# Aim
Recast the stretch of the material from the line containing "This screenshot has" through the line containing "tap(264, 311)" as a Markdown table with the columns Row and Line, skipping any blank lines. Leave the pictures out of the table.

# Extracted records
————
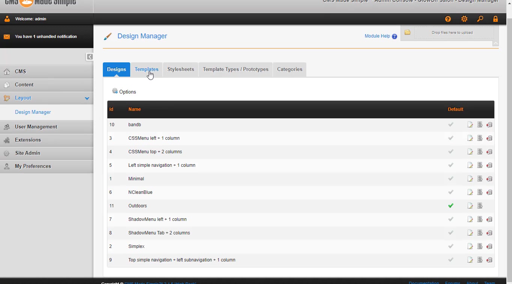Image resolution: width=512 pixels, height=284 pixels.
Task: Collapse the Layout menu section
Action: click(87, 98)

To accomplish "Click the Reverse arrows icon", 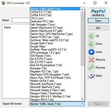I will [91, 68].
————
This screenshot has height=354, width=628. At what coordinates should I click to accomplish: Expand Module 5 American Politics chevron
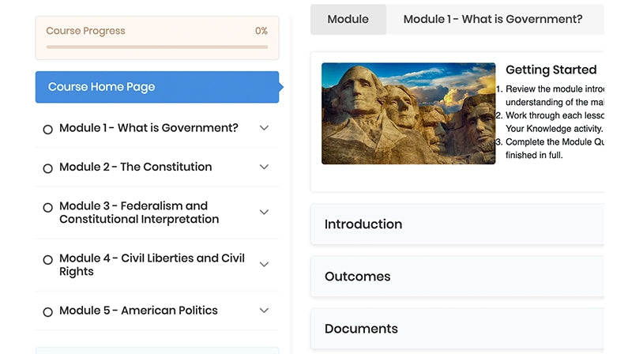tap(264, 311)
————
# Finished exercise
| Row | Line |
|---|---|
| 1 | This screenshot has height=354, width=628. At what coordinates should I click to accomplish: Expand Module 5 American Politics chevron |
| 2 | tap(264, 311) |